While all student veterans are encouraged to apply for the program, they must meet the following eligibility criteria to be approved:
- A minimum of 180 days of military service
- Submission of a DD-214 for proof of service
- Proof of income to ensure a maximum income threshold is not exceeded
To apply for the program, student veterans may contact the Veteran Resource & Support Center.
The Meals for Vets program, a project of Honor Veterans Now, aims to eliminate hunger in vulnerable military veterans with a focus on those under 60 years of age living in Texas. While the Older Americans Act of 1965 provides funding for people age 60 and over to receive meals, individuals under that age threshold are turned away. Among the general population, it is estimated that nearly 2 million veterans under the age of 60 battle food insecurity and 1.5 million veterans live in poverty. About 33 percent of the nation’s homeless population is comprised of veterans.
Smith, who also directs the Veteran Resource and Support Center at Texas A&M, joined forces with Chartwells, which manages dining services at Texas A&M, to conceptualize the program with several key staff members.
“There are a lot of misconceptions floating around out there about student veteran educational benefits,” Smith said. “The reality is that many student veterans do not receive GI Bill benefits that fully pay tuition and fees, resulting in those student veterans taking care of these expenses out of their monthly military stipends or other income, if any. These stipends typically do not cover basic bills, much less tuition and fees. The harsh truth is that a number of our student veterans struggle to make ends meet, and many of them are also supporting families.”
Chartwells Director of Operations Don Koshis jumped at the chance to be part of this initial campus movement.

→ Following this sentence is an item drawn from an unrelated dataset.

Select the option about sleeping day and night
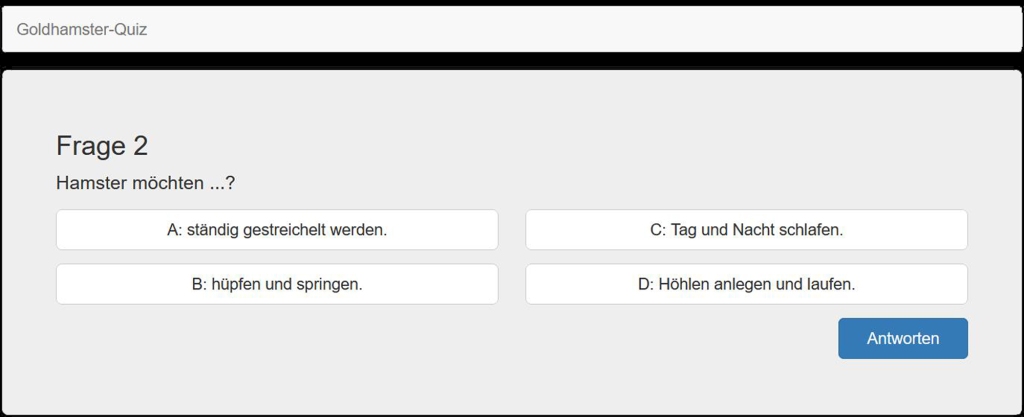The height and width of the screenshot is (417, 1024). (746, 230)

“When the Office of Veteran Services approached us about implementing this program, we were eager to partner this fall to fulfill the mission of eliminating hunger for military veterans in the Aggie community,” Koshis said. “At Chartwells, we are committed to bettering lives in every community we touch, and we’re excited to welcome these guests into our dining halls to take charge of their nutrition and overall wellness.”